### DATA ENTRIES
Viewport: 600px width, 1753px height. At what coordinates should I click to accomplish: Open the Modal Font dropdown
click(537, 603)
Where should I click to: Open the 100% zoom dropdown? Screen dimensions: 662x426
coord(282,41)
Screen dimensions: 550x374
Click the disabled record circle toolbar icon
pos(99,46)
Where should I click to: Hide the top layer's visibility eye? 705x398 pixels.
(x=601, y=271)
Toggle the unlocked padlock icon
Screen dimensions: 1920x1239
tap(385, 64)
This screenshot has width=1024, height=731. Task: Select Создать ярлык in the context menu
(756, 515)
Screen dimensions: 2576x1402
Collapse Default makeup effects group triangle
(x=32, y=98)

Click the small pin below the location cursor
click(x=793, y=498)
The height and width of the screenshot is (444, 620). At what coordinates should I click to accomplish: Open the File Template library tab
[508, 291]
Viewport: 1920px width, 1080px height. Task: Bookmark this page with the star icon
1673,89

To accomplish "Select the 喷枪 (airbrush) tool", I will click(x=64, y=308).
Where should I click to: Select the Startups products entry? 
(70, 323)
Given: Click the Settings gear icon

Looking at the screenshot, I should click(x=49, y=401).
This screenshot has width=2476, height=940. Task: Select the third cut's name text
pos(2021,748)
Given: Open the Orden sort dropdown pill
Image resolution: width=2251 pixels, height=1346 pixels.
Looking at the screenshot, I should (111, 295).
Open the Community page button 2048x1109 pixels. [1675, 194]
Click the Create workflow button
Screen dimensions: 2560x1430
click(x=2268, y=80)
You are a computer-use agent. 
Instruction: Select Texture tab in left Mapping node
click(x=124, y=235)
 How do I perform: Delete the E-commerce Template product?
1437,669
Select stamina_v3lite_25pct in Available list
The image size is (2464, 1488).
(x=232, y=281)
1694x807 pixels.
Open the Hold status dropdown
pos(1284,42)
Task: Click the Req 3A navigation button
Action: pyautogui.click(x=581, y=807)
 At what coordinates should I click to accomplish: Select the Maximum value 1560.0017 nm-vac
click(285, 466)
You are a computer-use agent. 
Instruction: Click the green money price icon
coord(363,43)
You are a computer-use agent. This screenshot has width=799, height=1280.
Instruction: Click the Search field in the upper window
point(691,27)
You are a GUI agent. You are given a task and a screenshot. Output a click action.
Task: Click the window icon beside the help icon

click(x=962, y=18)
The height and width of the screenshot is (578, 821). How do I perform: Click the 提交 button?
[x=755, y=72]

### AIM OF THE EXERCISE
Please copy the data above, everything from the line containing "This screenshot has width=1024, height=731." down to the line containing "click(x=962, y=18)", character for character, with both of those lines included.

### EXPECTED ANSWER
This screenshot has width=1024, height=731. Task: Select Создать ярлык in the context menu
(756, 515)
Screen dimensions: 2576x1402
Collapse Default makeup effects group triangle
(x=32, y=98)

Click the small pin below the location cursor
click(x=793, y=498)
The height and width of the screenshot is (444, 620). At what coordinates should I click to accomplish: Open the File Template library tab
[508, 291]
Viewport: 1920px width, 1080px height. Task: Bookmark this page with the star icon
1673,89

To accomplish "Select the 喷枪 (airbrush) tool", I will click(x=64, y=308).
Where should I click to: Select the Startups products entry? 
(70, 323)
Given: Click the Settings gear icon

Looking at the screenshot, I should click(x=49, y=401).
This screenshot has width=2476, height=940. Task: Select the third cut's name text
pos(2021,748)
Given: Open the Orden sort dropdown pill
Image resolution: width=2251 pixels, height=1346 pixels.
Looking at the screenshot, I should (111, 295).
Open the Community page button 2048x1109 pixels. [1675, 194]
Click the Create workflow button
Screen dimensions: 2560x1430
click(x=2268, y=80)
You are a computer-use agent. 
Instruction: Select Texture tab in left Mapping node
click(x=124, y=235)
 How do I perform: Delete the E-commerce Template product?
1437,669
Select stamina_v3lite_25pct in Available list
The image size is (2464, 1488).
(x=232, y=281)
1694x807 pixels.
Open the Hold status dropdown
pos(1284,42)
Task: Click the Req 3A navigation button
Action: pyautogui.click(x=581, y=807)
 At what coordinates should I click to accomplish: Select the Maximum value 1560.0017 nm-vac
click(285, 466)
You are a computer-use agent. 
Instruction: Click the green money price icon
coord(363,43)
You are a computer-use agent. This screenshot has width=799, height=1280.
Instruction: Click the Search field in the upper window
point(691,27)
You are a GUI agent. You are given a task and a screenshot. Output a click action.
Task: Click the window icon beside the help icon

click(x=962, y=18)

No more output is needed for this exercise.